Copyright of all images remains the property of the artist.

Gary Willis is a post-conceptual painter who returned to the 2 dimensional image after 10 years of practice as an event, installation, performance and video artist.
He lived in Sydney for most of the 1980’s teaching at the National Art School and held solo exhibitions with Roslyn Oxley Gallery, Coventry Gallery, The Painter’s Gallery, Performance Space and was on the board of ARTSPACE.
Gary spent most of the 1990’s in Europe under the patronage of Arthur Boyd, exhibiting with Corbally Stourton Gallery, Cork Street; Hackney Festival of the Arts; Delfina Studios Spain; Galleria Pacifico Amsterdam; The Actors Institute Gallery, London.

Oleh Witer is a still life painter who draws his subject matter both from nature and from man made objects.
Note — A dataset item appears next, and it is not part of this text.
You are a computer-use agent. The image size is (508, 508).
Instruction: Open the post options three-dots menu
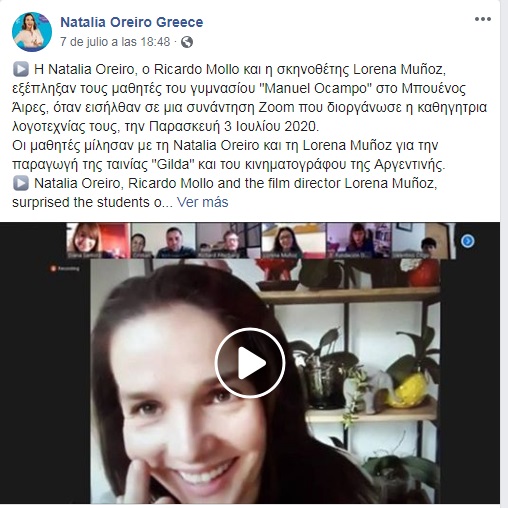point(483,19)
He uses various process devices and pictorial elements to create evocative oil paintings which explore the divide between narrative and descriptive, representational and abstract. His work displays great attention to detail, both in the rendering of the subject and to the way the subject is lit. Oleh won the painting category at the 2007 Churchie Emerging Art Prize and the People’s Choice Award at the 2007 Williamstown Contemporary Art Prize. He was a finalist in the 2007 Sulman Prize. Oleh is also currently assembling work for an exhibition in the virtual world Second Life under the name of Starey Oh.